20090107 日本経済新聞 朝刊

 【北京=高橋哲史】中国人民銀行(中央銀行)金融市場局の霍穎励副局長は六日の記者会見で、二〇〇八年十一月末の商業銀行の不動産向け貸出残高が前年同期比一〇・三%増の五兆二千四百億元(約七十兆円)だったと明らかにした。伸び率は前年同期より二〇・六ポイント低下。〇七年までバブル懸念が強かった中国の不動産市況は調整色を強めており、不動産向け融資の急速な伸びの鈍化につながっている。
 〇八年十一月末の不動産向け貸出残高のうち個人向け住宅ローンの残高は前年同期比一〇・六%増の二兆九千五百億元。増加率は前年同期より二五・八ポイント低下した。同じ期間に全体の人民元貸出残高は一六・〇%増えており、不動産向け融資の伸びの鈍化が際だつ。
 銀行が不動産向けの貸し出しを大幅に絞り込んでいる背景には、昨年夏ごろから不動産市況が急速に冷え込んできたことがある。主要七十都市の不動産販売価格の前年同月比伸び率は〇八年一月に一一・三%のピークを付けてから下がり続け、十一月には〇・二%まで落ち込んだ。前月比でみた伸び率は既に八月から下落に転じている。

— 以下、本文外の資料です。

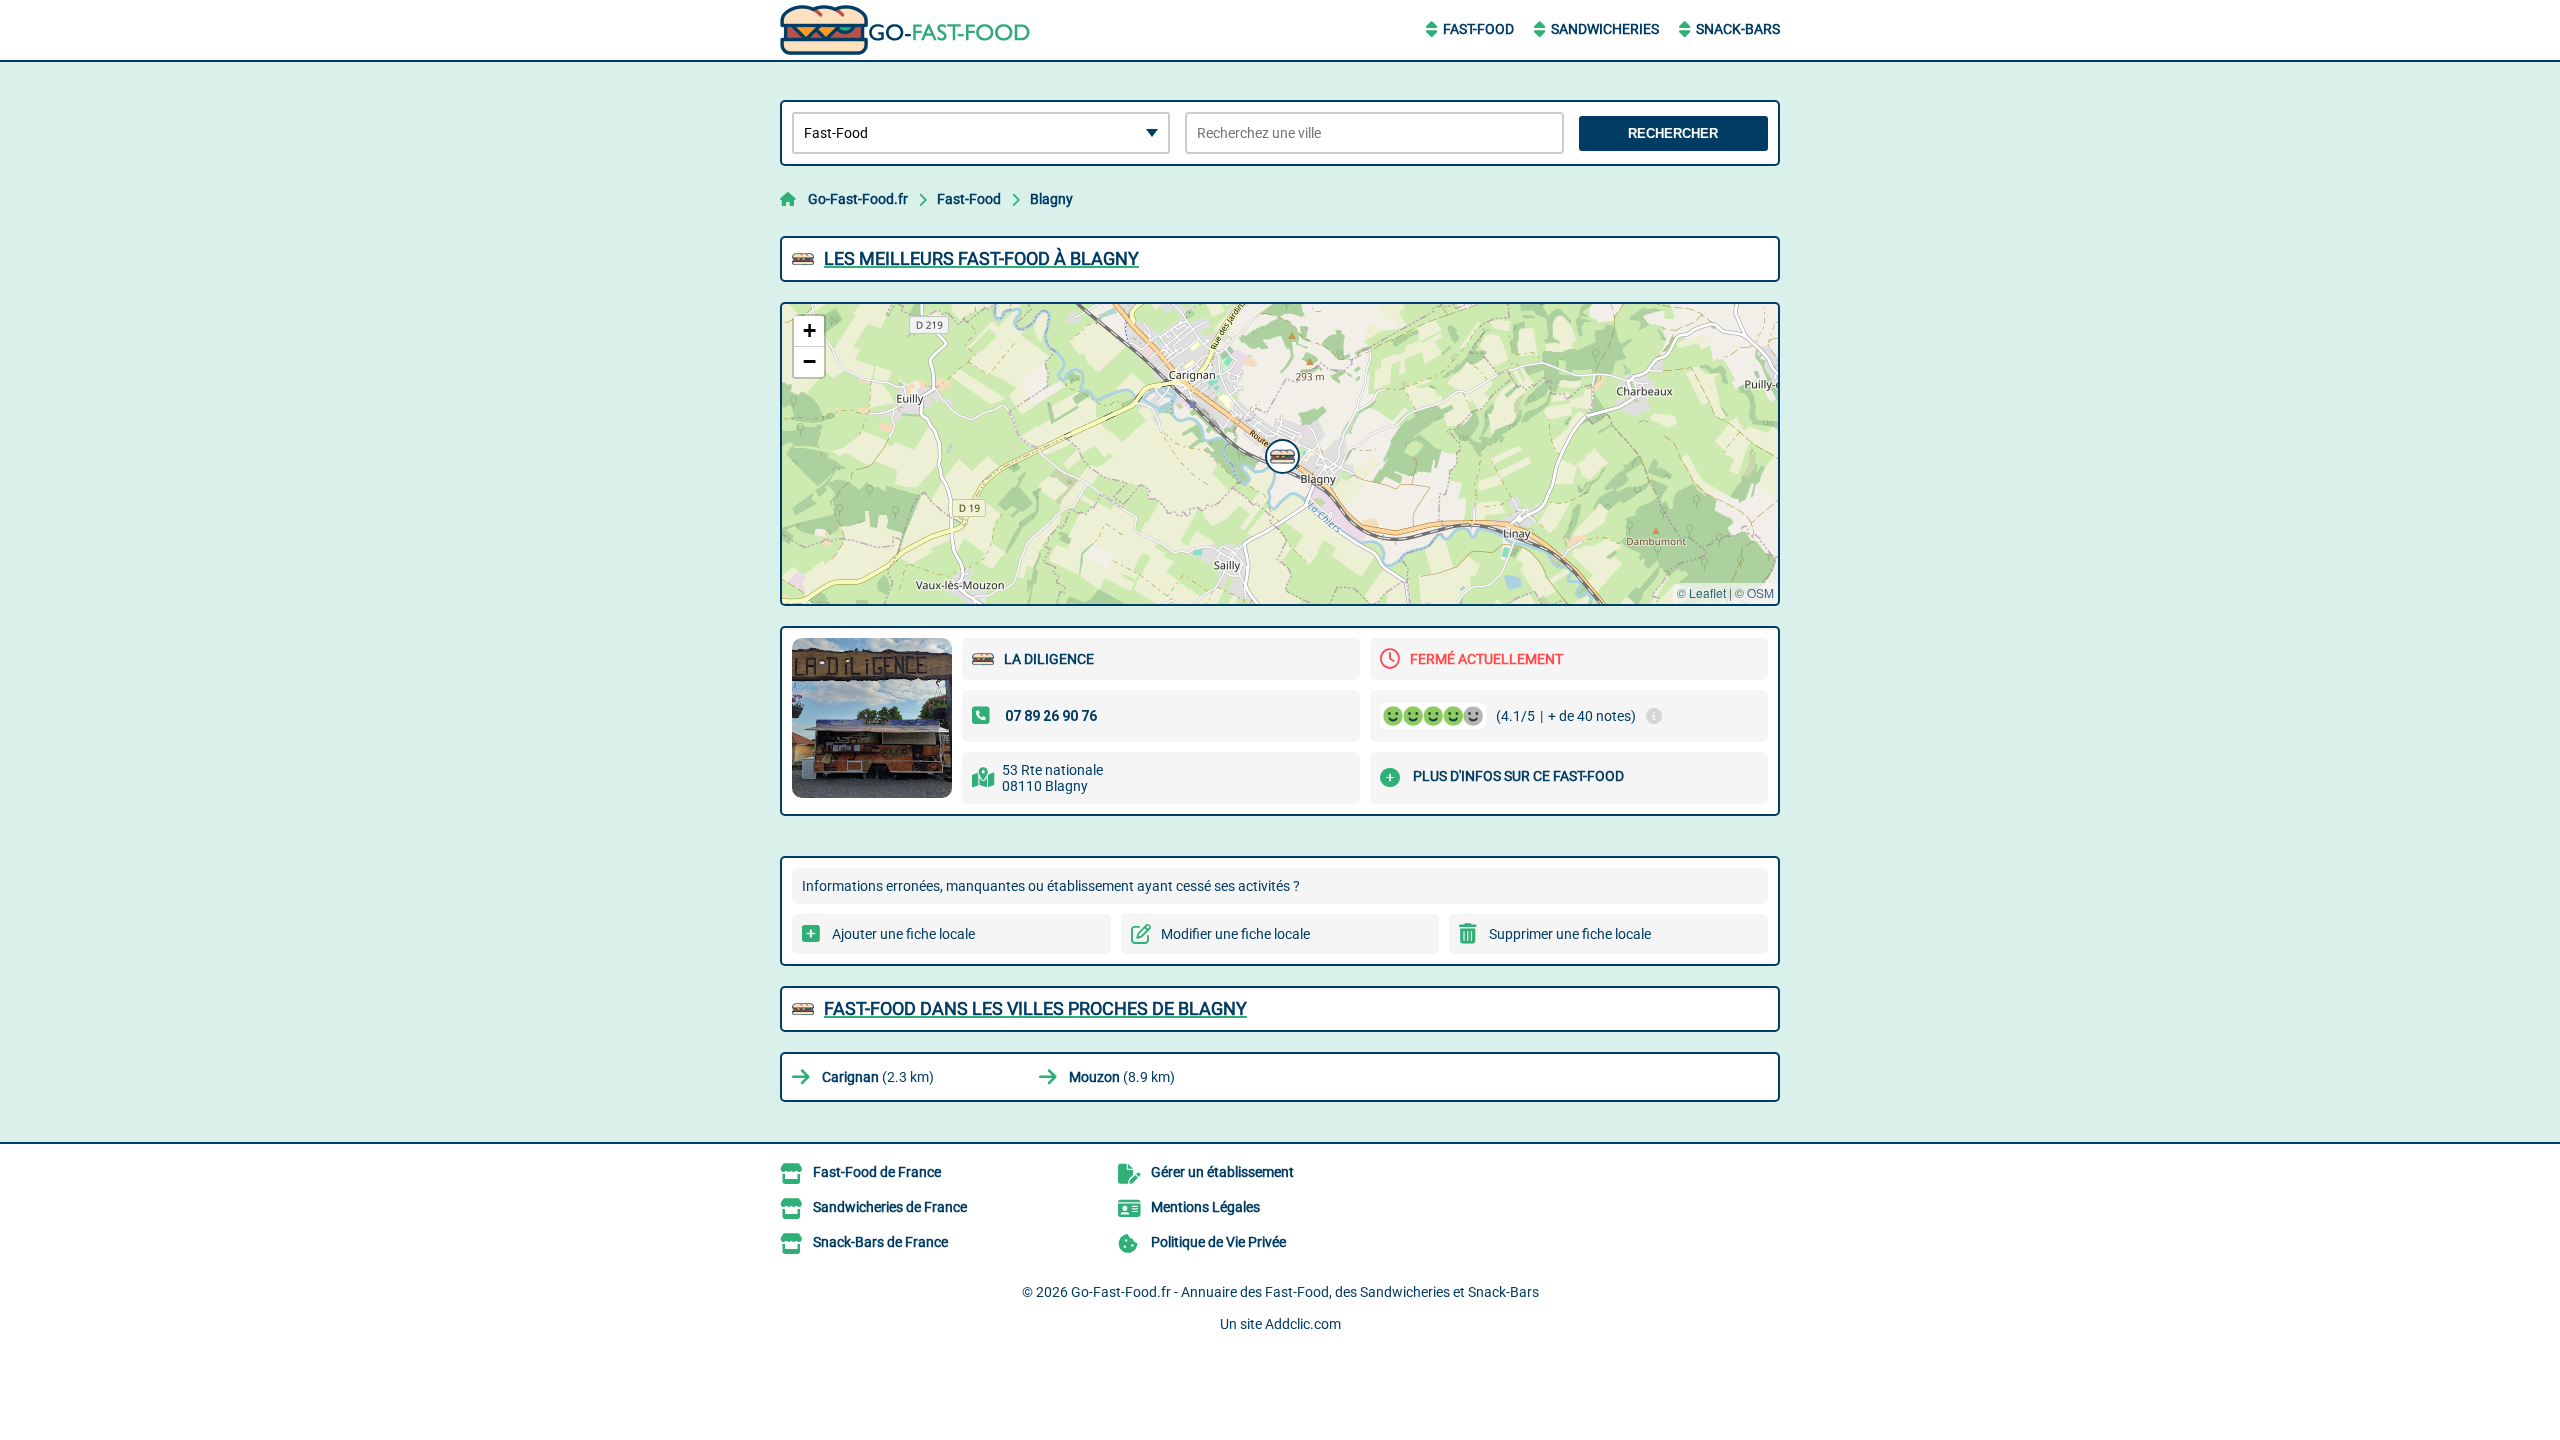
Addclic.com (1303, 1324)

 不動産価格が急激に下がれば、住宅ローンなどの不良債権化を促す恐れがある。人民銀の霍副局長は「商業銀行が抱える住宅ローンの質は良好な水準を保っており、不良債権比率は他の貸出資産に比べはるかに低い」と強調したが、価格下落の加速で不良債権が一気に増える懸念は消えない。